Mon cher et vrai philosophe, vous avez grand besoin de cette philosophie qui console le sage, qui rit des sots, qui méprise les fripons, et qui déteste les fanatiques. Je vois que, par tous les règlements qu’on a faits sur les blés, on a presque empêché les Welches de manger, et on s’efforce à présent de nous empêcher de penser. La persécution va jusqu’au ridicule, et c’est le partage des Welches que ce ridicule. Il y a une ligue formée contre le bon sens, ainsi que contre la liberté. Que vous reste-t-il pour votre consolation ? un petit nombre d’amis auxquels vous dites ce que vous pensez, quand les portes sont fermées. Si vous avez été en Russie, on vous y aurait vu honoré, respecté, et enrichi. Vous seriez, partout ailleurs qu’à Paris, l’ami des rois ou de ceux qui instruisent les rois ; et vous serez, chez vous, en butte aux bêtises d’un cuistre de Sorbonne, ou à l’insolence d’un commis. C’est dans de telles circonstances que le stoïcisme est bon à quelque chose :
Virtus, repulsæ nescia sordidæ.
Intaminatis fulget honoribus.
HOR., lib. III, od. II.
Qui prendrez-vous donc pour succéder à notre confrère le prince du sang ? Un philosophe nous serait plus utile qu’un prince ; mais où le trouver ? Gardez-vous bien de prendre un mauvais poète ; c’est la pire espèce de toutes et la plus méprisable. Ne pourrez-vous trouver dans Paris un homme libre qui ait du goût, de la littérature, et surtout cette honnête fierté qui ne craint ni les prêtres ni les commis ? Il faut se flatter que les nouveaux parlements seront, pendant quelques années, moins insolents et moins barbares que les anciens.
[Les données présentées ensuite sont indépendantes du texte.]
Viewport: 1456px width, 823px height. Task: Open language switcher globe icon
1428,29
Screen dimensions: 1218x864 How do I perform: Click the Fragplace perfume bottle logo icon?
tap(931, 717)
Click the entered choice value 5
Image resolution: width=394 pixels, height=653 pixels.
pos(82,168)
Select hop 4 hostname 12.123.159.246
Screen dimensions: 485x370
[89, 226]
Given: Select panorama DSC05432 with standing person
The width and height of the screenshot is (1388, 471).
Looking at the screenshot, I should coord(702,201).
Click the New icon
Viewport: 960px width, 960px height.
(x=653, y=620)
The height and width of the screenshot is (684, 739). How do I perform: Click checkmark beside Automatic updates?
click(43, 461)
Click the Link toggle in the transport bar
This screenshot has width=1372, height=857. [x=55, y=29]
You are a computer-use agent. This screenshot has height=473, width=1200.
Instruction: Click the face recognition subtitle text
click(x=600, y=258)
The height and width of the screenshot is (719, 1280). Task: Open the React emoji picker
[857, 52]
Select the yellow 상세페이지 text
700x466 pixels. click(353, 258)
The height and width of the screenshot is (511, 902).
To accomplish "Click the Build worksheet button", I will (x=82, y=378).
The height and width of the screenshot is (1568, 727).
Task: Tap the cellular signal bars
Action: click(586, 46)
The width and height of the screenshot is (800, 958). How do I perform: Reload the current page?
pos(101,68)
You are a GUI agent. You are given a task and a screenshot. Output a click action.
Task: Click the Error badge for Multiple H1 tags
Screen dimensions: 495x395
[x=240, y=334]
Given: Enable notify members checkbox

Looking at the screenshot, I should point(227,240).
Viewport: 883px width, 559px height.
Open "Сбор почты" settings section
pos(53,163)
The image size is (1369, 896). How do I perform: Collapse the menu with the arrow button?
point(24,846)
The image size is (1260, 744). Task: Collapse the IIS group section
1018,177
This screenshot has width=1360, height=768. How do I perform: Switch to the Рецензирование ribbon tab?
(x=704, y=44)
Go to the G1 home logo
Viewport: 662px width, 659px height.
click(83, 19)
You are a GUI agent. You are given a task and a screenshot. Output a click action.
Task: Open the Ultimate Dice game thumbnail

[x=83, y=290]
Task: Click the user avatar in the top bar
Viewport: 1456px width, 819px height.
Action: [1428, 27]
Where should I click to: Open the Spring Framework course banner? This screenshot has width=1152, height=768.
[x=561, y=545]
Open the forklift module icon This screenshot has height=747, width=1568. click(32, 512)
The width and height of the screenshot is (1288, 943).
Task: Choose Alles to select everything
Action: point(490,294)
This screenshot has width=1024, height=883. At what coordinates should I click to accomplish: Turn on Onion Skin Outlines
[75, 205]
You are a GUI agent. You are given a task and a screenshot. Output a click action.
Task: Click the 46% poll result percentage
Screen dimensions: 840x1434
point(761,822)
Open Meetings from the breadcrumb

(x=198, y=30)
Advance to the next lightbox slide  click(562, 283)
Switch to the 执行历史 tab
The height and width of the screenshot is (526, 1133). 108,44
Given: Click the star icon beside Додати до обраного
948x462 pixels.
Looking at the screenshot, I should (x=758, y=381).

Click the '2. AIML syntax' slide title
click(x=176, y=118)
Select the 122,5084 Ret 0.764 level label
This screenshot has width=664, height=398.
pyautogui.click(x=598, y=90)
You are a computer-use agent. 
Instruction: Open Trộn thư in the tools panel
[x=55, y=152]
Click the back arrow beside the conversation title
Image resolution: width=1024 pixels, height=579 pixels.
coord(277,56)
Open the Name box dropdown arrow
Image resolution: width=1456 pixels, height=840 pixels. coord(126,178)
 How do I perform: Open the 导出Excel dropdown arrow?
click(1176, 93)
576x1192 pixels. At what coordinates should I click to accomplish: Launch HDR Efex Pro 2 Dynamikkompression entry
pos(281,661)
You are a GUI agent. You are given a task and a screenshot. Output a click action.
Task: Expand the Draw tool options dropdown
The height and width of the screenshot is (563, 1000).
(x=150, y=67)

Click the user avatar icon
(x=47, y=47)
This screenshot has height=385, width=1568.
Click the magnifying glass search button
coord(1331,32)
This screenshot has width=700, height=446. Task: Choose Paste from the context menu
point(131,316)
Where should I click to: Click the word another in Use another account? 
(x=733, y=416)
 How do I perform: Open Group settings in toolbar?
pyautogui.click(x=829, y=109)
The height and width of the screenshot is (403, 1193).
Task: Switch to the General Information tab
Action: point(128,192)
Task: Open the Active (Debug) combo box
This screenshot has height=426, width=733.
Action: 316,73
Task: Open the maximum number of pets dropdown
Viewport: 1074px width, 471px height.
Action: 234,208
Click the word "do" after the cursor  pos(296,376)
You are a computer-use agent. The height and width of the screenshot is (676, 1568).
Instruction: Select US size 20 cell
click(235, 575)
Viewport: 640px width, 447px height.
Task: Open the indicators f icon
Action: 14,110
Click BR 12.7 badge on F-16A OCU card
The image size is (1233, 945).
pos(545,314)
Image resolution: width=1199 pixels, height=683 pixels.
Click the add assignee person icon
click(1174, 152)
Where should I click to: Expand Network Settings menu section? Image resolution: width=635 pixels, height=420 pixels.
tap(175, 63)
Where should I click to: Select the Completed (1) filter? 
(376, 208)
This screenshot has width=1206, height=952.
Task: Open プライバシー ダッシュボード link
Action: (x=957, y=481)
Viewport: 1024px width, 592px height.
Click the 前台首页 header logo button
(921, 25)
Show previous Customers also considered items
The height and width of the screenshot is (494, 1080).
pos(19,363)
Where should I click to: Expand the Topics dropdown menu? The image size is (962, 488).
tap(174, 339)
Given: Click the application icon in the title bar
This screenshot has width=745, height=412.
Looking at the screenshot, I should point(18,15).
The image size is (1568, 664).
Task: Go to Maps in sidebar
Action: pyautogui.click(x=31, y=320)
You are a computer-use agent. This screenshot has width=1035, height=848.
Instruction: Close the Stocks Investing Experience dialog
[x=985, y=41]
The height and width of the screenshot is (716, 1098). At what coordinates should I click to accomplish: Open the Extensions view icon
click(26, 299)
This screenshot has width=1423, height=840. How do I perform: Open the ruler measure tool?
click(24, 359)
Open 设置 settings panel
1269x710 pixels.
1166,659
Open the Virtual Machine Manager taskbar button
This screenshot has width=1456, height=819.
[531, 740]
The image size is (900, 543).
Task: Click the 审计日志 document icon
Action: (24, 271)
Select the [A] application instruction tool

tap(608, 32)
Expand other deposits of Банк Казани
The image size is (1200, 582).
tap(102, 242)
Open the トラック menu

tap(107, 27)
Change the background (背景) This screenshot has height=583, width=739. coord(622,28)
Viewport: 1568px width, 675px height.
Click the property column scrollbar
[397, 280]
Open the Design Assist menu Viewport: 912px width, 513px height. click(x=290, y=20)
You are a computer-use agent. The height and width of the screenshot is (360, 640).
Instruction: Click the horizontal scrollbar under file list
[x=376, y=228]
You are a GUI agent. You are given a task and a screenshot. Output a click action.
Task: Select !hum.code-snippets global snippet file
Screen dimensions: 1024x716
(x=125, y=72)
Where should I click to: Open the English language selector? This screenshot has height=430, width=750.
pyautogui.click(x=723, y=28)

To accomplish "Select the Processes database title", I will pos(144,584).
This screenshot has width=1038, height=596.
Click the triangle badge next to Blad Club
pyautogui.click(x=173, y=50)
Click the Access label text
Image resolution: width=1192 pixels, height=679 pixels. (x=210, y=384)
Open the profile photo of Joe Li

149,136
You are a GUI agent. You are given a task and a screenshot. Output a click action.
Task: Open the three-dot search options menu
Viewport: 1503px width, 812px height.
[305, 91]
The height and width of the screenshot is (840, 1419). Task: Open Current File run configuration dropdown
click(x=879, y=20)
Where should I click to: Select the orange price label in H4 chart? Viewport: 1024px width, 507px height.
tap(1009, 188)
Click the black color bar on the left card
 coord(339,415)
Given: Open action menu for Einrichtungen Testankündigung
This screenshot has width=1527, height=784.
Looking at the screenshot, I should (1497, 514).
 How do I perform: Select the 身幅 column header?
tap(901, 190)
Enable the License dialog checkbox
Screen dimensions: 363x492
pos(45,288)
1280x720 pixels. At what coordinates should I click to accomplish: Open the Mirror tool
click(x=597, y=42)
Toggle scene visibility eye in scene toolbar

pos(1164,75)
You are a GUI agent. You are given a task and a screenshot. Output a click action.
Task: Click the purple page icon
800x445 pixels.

Voici de petites affaires parlementaires (1) que je vous envoie par un voyageur qui vous les rendra, pourvu qu’il ne soit pas fouillé aux portes.
Adieu, mon cher ami, mon cher philosophe ; je ne sais comment vous envoyer le six et le septième volume des Questions. Paris est une ville assiégée, où la nourriture de l’âme n’entre plus. Je finis, comme Candide, en cultivant mon jardin ; c’est le seul parti qu’il y ait à prendre.
Je vous embrasse bien tendrement.
1 – Voyez, plus loin, la lettre de d’Alembert du 18 novembre. (G.A.)
DE VOLTAIRE.
14 de Novembre 1711.
Je vous ai écrit, mon cher philosophe, par monsieur Bacon, non pas Bacon de Vérulam, mais Bacon substitut du procureur-général, et pourtant philosophe.
J’ai demandé à Marin si je pouvais vous faire tenir par lui le six et le septième volume des rogatons alphabétiques (1), que je vous prie de mettre dans votre bibliothèque, sans avoir l’ennui de les lire ; il ne m’a pas répondu. Je vous les envoie par madame Legendre, sœur de M. Hénin, notre résident (2). Cela fera nombre parmi vos libres ; ce n’est qu’un hommage que je mets à vos pieds.
Il paraît un ouvrage très curieux et très bien fait, intitulé l’Histoire critique de Jésus-Christ (3). Il n’est pas difficile d’en avoir des exemplaires à Genève ; mais aussi il n’est pas aisé d’en faire passer en France. Dieu me préserve de servir à répandre cet ouvrage abominable, capable de dessécher toutes les semences de la religion chrétienne dans les consciences les plus timorées ! Je ne l’ai lu qu’avec une sainte horreur, et en faisant des signes de croix à chaque ligne.
Il paraît encore deux autres petits livres qui sont des canons de douze livres de balles, tandis que l’Histoire critique est une pièce de vingt-quatre. L’un est l’Examen des prophéties ; et l’autre, l’Esprit du judaïsme (4) On nous en fait craindre encore plusieurs autres de mois en mois. Belzébuth ne se lasse point de persécuter les fidèles. Nous touchons aux derniers temps sans doute.
L’expulsion des jésuites annonce la fin du monde, et nous allons voir incessamment paraître l’Antéchrist. Je me prépare pour cette grande révolution, puisque nous en avons déjà vu tant d’autres. En attendant, je vous embrasse le plus tendrement du monde, avec vénération et amour.
1 – Toujours les Questions sur l’Encyclopédie. (G.A.)
2 – A Genève. (G.A.)
3 – Par d’Holbach. (G.A.)
4 – Autres ouvrages de d’Holbach. (G.A.)